Search code examples
ethereumgo-ethereummetamask

Expose securely your network to make possible anyone can hit your smart contract

Im implementing a ethereum PoA network using go-ethereum

I have deployed a ERC20 Token on the network, and the idea is that the network must be accessed from any wallet on the internet (i.e metamask, myetherwallet, etc)

The idea for this network is:

  • Having N full nodes that are able to seal blocks (the nodes has the unlocked accounts)
  • Deploy a smart contract that is a ERC20 Token
  • Having one node that expose the network in order to be accessed from any origin, for example, Metamask, MyEtherWallet, a mobile app with a wallet, etc. The idea is that anybody can hit the ERC20 Token if they have the appropiate client.

In order to achive that, i create 2 full nodes that are in charge of sealing the blocks.

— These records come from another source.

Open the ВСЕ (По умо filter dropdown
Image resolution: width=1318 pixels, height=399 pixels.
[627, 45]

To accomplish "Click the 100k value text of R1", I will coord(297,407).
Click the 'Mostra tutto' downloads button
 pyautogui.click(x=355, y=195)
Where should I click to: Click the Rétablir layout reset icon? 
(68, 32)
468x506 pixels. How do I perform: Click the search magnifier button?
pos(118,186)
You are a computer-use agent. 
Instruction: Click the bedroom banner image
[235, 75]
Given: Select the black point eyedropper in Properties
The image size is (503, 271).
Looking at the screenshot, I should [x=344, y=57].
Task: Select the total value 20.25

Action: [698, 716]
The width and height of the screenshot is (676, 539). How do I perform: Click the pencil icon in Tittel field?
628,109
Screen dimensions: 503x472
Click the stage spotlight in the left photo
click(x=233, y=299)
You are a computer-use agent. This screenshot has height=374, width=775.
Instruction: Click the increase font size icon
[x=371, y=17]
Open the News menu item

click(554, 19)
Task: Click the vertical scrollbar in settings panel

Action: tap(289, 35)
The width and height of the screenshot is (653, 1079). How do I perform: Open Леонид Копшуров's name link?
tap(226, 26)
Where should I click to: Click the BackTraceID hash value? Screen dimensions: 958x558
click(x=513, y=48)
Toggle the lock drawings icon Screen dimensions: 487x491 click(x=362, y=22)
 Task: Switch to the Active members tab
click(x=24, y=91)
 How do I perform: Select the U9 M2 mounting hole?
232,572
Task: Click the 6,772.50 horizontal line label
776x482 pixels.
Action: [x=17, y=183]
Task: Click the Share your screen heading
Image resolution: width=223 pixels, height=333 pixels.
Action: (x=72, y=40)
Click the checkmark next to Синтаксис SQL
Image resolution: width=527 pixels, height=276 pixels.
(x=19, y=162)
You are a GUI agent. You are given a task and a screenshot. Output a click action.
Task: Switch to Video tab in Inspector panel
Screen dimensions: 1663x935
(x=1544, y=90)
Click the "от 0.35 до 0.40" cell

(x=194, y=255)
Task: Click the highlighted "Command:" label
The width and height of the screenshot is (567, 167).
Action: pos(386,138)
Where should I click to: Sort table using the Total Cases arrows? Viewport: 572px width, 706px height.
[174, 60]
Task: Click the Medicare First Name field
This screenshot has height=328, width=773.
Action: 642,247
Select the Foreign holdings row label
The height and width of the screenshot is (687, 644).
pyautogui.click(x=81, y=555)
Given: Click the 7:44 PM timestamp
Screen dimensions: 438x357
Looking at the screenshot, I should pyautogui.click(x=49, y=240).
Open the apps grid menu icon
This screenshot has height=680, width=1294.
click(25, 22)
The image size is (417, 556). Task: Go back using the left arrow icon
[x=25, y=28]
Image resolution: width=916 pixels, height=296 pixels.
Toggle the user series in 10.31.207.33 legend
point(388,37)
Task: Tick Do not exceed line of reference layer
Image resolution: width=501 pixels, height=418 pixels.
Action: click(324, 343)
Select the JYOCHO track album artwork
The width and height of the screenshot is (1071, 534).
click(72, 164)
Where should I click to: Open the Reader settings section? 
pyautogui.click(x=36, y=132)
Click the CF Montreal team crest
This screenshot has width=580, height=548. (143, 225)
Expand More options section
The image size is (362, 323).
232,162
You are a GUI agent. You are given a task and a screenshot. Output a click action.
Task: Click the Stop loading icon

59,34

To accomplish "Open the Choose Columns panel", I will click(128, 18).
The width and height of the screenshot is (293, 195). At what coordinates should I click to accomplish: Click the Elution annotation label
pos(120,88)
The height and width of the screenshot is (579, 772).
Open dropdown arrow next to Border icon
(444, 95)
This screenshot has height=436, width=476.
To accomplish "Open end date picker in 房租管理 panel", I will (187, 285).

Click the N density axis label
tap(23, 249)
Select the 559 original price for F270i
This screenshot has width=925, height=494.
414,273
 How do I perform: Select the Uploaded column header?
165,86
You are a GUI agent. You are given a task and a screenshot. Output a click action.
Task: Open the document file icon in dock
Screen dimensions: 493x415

I run those nodes like this:

geth --datadir sealer1/  --syncmode 'full' --port 30351 --rpc --rpcaddr 'localhost' --rpcport 8502 --rpcapi='admin,personal,db,eth,net,web3,txpool,miner' --networkid 20 --gasprice '1' -unlock 'someaccount' --password s2/password.txt --mine

As you can see, there are some important things about those nodes:

  1. Unlocks the accounts
  2. Are only accessed from localhost (note the rpcaddres)
  3. Those nodes are miners

If i expose a node like that to the internet (enabling RPC access from any origin) any hacker could send the ether to another account, so, i create a third node, a standard node, that doesnt expose rpc apis but allows connections on port 8545 (in order to be hitted from metamask, myetherwallet, etc)

I run the node with this command:

geth --datadir standard1/ --syncmode 'full' --port 30352 --rpc --rpcport 8545--rpccorsdomain '*' --rpcaddr 'SERVER_PUBLIC_IP' --networkid 20 --gasprice '1'

as you can see this node:

  1. Doesnt unlock account
  2. Allow rpc accesing from any origin
  3. Doesnt expose rpc apis like personal, admin, etc

My questions are:

  • is this aproach secure?
  • Is there another way to allow anyone in the world to use Metamask to hit my smartcontract without open the RPC access on the standard node?

Why i have those questions?

Because there are a lot of places that doesnt recommend open RPC ports, so im not secure if:

  • Dont have a node exposed with unlocked accounts
  • Dont expose critical rpc apis like admin and personal

is enough to expose securely my node.

Here are some issues related with opening RPC access:

https://blog.blockdaemon.com/ethereum-geth-configuration-made-in-ireland-7ba2e876c6e3 https://www.reddit.com/r/ethereum/comments/4z0mvi/ethereum_nodes_with_insecure_rpc_settings_are/

https://www.reddit.com/r/ethereum/comments/3ird55/holy_shit_my_eth_accounts_been_hacked/

https://www.reddit.com/r/ethereum/comments/4jav5u/mist_wallet_has_2_sec_vulnerability_for_rpc/

https://blog.3or.de/internet-wide-ethereum-json-rpc-scans.html

https://www.bokconsulting.com.au/blog/7218-ethers-stolen-from-miner-with-rpc-port-open/

https://blog.ethereum.org/2015/08/29/security-alert-insecurely-configured-geth-can-make-funds-remotely-accessible/

Here the team lead of ethereum recomendation:

Ok, your setup seems insanely dangerous. --rpcaddr=external_address essentially opens up the node to anyone in the world to access it. Forthermore, --rpcapi 'admin,personal,db,eth,net,web3,txpool,miner' permits anyone with access to do absolutely anything. I can imagine someone from the internet is brute forcing the passwords.

https://github.com/ethereum/go-ethereum/issues/17417#issuecomment-413877558

Solution

  • is this approach secure?

    You get the general idea, yes, but there is room for improvement.

    1. First of all, I would never run a node that enables the personal API at the same time using -unlock which permanently makes the account accessible by anyone with access to your node. So imagine, someone has gained access to your node through some other doors, they would be able to immediately spend your funds from that account spawning transactions from localhost. Please, consider either only exposing safe APIs on that node or completely removing the unlock statement.
    2. If you insist having the sealing nodes configurated as stated above, add some hardening. There are multiple options, you can use strong firewall rule sets to block basically everything from the outside network except for the node communications on port 30351. Or, what I would do, is hiding disconnecting this node completely from the public Internet and only wire through the p2p traffic from this node to some other proxy node which is connected to both, your node and the other nodes on the Internet. This could come with drawbacks in network stability though.

    Is there another way to allow anyone in the world to use Metamask to hit my smartcontract without open the RPC access on the standard node?

    Have you considered looking into public PoA networks such as poa.net? This basically allows your users to connect metamask or mycrypto to the already existing infrastructure of POA.